#### Problem to solve:
Copy word for word the part of the article about Synaptics touch-screen technology from "Synaptics first gained" to "multitouch / capacitance-based technology.".

#### Text for analysis:

####################

DailyTechRag.com mixes some creative speculation with comments from Synaptics.
Synaptics first gained recognition for supplying the click-wheels for Apple's earlier iPods. More recently, they made headlines with a concept phone called Onyx which demonstrated a technology called "ClearPad" -- "a thin, high resolution capactitive touch screen that can be placed over any viewable surface."
Synaptics became the obvious source of the impressive touch-screen technology that was demoed on the iPhone, but Synaptics hasn't said one way or another if they are working with Apple. Regardless, there's growing industry interest in this multitouch / capacitance-based technology.
There has been speculation that Apple may adopt this touch-technology more broadly across their Mac platform. Synaptics' Clark Foy doubts that full screen touch sensitive displays are coming soon, for both cost and practical issues:
"I think that to make the entire display touch sensitive will be very expensive. You're talking about altering the whole user paradigm of having your hands down on some user input device and looking at the screen."
...
"You might want to do that a few times but you don't want to sit there and do it for 25, 30 minutes at a time".

####################

#### Entries supplied:
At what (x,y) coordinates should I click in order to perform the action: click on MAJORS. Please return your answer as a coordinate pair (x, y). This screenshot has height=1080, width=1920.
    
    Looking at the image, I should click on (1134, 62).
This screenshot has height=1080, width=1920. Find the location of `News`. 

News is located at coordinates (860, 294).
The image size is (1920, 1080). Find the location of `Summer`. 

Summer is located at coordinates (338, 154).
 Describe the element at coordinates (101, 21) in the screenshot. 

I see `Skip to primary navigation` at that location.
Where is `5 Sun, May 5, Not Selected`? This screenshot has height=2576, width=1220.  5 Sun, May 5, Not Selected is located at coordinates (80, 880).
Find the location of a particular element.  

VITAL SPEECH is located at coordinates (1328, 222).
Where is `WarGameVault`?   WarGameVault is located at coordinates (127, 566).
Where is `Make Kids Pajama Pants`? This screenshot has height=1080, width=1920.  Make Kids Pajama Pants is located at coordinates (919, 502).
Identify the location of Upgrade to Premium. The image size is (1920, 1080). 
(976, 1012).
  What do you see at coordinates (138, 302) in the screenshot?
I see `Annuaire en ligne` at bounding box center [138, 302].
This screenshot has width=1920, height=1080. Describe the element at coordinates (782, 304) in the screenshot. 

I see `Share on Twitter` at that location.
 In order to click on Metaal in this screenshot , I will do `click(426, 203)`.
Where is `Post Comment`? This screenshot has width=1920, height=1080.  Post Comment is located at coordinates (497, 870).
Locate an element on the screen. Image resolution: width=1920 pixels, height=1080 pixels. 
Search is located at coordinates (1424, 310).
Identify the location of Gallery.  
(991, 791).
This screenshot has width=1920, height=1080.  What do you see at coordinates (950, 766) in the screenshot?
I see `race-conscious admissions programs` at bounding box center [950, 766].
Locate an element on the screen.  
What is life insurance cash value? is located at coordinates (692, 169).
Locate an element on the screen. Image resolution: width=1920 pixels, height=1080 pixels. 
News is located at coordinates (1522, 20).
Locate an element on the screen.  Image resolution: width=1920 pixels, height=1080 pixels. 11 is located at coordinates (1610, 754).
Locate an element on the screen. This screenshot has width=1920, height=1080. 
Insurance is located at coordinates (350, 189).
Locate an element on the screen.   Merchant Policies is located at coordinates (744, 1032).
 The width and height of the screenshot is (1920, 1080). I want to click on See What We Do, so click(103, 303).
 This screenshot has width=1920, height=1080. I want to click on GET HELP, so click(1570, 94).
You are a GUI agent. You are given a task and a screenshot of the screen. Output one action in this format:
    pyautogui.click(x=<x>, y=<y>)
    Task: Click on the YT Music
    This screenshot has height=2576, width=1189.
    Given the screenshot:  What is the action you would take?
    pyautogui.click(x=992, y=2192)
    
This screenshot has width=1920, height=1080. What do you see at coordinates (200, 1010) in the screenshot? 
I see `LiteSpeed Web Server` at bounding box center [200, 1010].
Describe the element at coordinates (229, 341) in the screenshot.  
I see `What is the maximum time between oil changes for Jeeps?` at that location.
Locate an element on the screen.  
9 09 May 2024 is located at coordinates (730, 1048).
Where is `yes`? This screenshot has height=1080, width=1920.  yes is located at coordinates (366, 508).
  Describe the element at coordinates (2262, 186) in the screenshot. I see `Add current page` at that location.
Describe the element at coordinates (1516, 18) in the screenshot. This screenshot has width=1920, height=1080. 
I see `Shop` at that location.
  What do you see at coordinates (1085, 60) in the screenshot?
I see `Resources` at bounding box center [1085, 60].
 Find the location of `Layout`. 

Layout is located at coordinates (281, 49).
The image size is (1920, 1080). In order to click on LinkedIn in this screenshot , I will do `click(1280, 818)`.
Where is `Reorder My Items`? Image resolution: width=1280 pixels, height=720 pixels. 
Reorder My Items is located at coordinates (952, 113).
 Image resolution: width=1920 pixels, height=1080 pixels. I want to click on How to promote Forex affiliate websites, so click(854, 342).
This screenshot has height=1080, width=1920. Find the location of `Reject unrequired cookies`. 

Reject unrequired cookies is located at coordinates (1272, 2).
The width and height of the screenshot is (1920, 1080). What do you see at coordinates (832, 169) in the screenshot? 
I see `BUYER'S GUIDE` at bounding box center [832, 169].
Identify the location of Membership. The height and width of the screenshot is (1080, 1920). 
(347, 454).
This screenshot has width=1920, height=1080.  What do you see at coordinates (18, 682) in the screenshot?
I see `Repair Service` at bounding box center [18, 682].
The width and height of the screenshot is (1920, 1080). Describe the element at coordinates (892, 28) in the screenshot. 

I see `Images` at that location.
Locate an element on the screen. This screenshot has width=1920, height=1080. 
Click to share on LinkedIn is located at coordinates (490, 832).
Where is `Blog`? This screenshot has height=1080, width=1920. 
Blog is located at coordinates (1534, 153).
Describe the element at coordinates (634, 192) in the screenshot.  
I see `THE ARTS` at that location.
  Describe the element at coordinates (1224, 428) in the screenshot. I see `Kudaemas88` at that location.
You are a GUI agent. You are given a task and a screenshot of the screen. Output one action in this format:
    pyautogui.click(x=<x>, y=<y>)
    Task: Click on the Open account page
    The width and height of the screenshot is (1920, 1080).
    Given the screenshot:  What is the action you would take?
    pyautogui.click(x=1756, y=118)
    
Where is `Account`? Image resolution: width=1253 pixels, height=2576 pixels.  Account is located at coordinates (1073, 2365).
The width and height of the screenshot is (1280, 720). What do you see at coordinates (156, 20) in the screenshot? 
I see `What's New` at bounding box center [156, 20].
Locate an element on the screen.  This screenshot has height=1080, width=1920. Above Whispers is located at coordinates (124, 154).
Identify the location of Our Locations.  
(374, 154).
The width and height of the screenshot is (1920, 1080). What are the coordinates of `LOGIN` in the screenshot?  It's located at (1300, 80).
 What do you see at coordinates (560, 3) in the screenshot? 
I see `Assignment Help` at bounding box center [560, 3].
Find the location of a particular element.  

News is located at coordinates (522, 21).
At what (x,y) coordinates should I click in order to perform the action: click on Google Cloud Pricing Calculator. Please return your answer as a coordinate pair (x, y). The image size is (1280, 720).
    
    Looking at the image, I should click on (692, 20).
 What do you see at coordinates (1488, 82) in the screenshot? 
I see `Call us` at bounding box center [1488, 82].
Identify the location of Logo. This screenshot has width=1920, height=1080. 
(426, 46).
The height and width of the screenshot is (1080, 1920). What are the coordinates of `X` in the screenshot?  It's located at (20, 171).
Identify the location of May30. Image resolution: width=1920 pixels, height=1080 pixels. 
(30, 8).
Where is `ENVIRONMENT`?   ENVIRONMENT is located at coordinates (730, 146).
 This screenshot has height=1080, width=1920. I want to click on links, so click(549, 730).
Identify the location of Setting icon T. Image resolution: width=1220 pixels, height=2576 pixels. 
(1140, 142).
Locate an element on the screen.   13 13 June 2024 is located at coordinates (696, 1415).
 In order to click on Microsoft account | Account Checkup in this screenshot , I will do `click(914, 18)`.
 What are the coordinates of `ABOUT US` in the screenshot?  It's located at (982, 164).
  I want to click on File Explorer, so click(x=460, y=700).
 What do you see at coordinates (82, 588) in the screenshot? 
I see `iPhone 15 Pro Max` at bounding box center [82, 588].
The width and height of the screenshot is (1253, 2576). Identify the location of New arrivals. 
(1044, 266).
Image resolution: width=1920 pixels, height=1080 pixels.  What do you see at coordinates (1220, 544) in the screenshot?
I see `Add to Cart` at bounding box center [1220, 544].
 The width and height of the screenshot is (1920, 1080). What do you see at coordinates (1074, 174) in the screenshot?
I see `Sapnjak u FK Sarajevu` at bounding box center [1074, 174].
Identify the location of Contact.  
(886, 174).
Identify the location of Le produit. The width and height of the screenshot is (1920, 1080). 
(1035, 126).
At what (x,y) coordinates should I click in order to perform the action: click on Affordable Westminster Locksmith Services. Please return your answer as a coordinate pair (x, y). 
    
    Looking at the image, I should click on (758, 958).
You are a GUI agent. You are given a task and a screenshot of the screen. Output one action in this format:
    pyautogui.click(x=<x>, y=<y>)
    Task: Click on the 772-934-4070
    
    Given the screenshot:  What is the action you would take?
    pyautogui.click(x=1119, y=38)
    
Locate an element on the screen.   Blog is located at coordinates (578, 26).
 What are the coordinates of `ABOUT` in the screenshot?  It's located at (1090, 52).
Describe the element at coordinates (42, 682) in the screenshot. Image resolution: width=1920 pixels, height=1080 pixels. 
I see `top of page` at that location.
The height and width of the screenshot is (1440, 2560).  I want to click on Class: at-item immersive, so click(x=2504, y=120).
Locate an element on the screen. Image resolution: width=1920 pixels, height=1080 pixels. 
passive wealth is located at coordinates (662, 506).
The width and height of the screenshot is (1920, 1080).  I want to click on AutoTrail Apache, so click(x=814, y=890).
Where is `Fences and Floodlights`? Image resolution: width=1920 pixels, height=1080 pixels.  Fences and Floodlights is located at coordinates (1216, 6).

####################

#### Task result:
Synaptics first gained recognition for supplying the click-wheels for Apple's earlier iPods. More recently, they made headlines with a concept phone called Onyx which demonstrated a technology called "ClearPad" -- "a thin, high resolution capactitive touch screen that can be placed over any viewable surface."
Synaptics became the obvious source of the impressive touch-screen technology that was demoed on the iPhone, but Synaptics hasn't said one way or another if they are working with Apple. Regardless, there's growing industry interest in this multitouch / capacitance-based technology.